Extract provided:
_ _ _ _ _ _ _
For the time being, the bone resides in a plastic bag that Kranz carries with him. But it will eventually make its way to the back halls of the Smithsonian National Museum of Natural History. “Kids are really good at fossil-hunting because they don’t have preconceptions of what things are supposed to look like,” says Matthew Carrano, the museum’s curator of dinosaurs.
In the paleontology department’s warren-like offices and labs are drawers teeming with bone fragments, teeth and other fossils—many found in nearby Maryland. Some of the specimens (but not Gabrielle Block’s) will be featured in a museum exhibit opening in February, “Dinosaurs in Our Backyard.”
Dinosaurs thrived in what is now Maryland from the Late Triassic period to the Cretaceous, 228 million to 65 million years ago. The primordial landscape—tropical lowlands and a shallow sea—created ideal conditions for the preservation of animal and plant remains, which were buried beneath layers of clay and silt deposited by water flowing into the low-lying terrain.
Today Maryland is one of the richest fossil-hunting sites east of the Mississippi. The earliest recorded discovery was two teeth, found in 1858 near Beltsville by an agricultural chemist, Philip Tyson. He gave the fossils to a dentist named Christopher Johnston to investigate. After cutting into one, Johnston observed that the cross section resembled a star. He named the dinosaur Astrodon, or “star tooth.” Seven years later, the paleontologist Joseph Leidy would formally record the species as Astrodon johnstoni—a large, long-necked, plant-eating sauropod, like the Apatosaurus.
In the following decades, a veritable who’s who of paleontologists journeyed to Maryland, including O. C. Marsh of Yale University. His assistant, John Bell Hatcher, described his work in Muirkirk, Maryland, in an 1888 letter to Marsh: “The past week I have taken out about 200 teeth....In collecting what I have, I don’t think I have moved over a bushel basket-full of dirt.”
_ _ _ _ _ _ _
Collected data entries:
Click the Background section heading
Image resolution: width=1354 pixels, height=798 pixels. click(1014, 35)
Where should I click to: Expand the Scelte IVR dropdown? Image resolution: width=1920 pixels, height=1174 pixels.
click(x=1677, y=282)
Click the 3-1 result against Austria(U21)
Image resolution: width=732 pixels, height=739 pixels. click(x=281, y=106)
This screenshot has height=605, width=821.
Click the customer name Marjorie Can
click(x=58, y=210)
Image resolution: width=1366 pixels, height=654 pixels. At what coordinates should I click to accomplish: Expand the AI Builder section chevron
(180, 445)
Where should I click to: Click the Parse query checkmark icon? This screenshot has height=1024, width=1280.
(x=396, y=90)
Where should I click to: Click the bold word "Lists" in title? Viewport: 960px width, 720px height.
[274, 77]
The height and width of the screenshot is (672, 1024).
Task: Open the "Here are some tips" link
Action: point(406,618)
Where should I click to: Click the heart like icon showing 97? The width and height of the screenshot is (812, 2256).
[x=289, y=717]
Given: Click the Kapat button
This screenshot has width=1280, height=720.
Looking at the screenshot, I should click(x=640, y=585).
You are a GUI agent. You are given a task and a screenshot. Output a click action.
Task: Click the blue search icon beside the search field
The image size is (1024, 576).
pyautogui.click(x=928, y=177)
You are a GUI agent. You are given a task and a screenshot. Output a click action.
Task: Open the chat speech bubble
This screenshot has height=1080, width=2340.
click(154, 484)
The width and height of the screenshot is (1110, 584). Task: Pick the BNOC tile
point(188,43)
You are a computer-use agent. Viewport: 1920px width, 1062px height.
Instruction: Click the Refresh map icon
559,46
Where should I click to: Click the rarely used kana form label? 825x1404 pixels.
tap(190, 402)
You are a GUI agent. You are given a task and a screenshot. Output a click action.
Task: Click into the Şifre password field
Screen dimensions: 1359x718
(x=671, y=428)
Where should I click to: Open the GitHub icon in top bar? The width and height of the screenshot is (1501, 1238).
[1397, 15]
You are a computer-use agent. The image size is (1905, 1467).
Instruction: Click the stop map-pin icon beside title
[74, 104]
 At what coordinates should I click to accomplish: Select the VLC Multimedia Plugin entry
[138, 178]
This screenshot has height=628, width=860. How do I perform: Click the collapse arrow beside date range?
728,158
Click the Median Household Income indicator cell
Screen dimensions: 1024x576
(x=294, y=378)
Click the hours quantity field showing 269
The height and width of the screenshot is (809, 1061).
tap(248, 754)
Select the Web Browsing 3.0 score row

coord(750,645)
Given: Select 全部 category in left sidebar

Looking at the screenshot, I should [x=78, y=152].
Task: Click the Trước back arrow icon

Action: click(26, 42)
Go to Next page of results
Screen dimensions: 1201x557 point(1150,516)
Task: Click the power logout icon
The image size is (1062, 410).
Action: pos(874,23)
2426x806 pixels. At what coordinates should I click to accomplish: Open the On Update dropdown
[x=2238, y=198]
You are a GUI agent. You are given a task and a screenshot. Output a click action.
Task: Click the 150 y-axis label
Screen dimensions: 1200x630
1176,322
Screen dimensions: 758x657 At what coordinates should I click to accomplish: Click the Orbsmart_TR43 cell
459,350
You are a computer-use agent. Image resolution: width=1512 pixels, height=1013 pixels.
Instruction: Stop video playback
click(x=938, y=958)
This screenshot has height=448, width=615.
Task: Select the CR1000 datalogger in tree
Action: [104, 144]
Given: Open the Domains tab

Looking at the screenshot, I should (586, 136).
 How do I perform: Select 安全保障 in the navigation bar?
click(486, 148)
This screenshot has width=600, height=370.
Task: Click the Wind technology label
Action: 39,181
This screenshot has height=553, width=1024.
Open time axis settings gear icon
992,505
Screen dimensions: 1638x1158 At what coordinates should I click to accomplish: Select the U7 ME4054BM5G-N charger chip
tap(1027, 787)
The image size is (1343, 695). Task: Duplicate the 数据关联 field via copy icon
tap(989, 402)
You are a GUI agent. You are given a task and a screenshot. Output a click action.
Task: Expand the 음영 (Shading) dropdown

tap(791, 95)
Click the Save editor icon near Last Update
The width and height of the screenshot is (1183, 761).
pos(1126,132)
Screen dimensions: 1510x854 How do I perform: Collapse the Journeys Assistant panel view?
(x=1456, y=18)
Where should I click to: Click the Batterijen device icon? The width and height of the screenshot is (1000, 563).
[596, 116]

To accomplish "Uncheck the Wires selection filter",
_ _ _ _ _ _ _
Your tasks:
• 1. Answer these questions using the passage on dinosaur fossils in Maryland.
(a) What name did Christopher Johnston give the dinosaur, and what had he observed that led to it?
(b) What is the title of the museum exhibit opening in February?
(c) About how many teeth did John Bell Hatcher say he had taken out in the past week?
• 2. Write the next part of the passage on dinosaur fossils in Maryland, starting after Hatcher's letter to Marsh.

Answer set:
• 1.
(a) Astrodon, or "star tooth." After cutting into one of the teeth, he saw that the cross section looked like a star.
(b) "Dinosaurs in Our Backyard."
(c) About 200.

• 2.
The most spectacular discovery was made in 1991. Arnold Norden and his two children visited the Cherokee Sanford clay pit near Muirkirk. After seeing what looked like a bone, Norden called the Smithsonian, which sent three researchers from the Natural History Museum’s paleobiology department. They uncovered the largest dinosaur bone found in the northeastern United States: a three-foot-long, 90-pound section of an Astrodon’s thigh.
Carrano is not anticipating many more spectacular finds. “We tend to get small, isolated bones,” he says—enough to help piece together the picture of local dinosaur species. Carrano attributes the shortage of large bones to the numerous ponds once in the area. The pools attracted predators and scavengers, which disposed of animals and their remains, and, what’s more, pond bacteria hastened bone decay.
Meanwhile, Gabrielle Block’s younger sister, Rachael, 7, is undeterred. She wants to return to the publically run dinosaur park and one-up her sibling: she’s determined to find a “complete dinosaur.”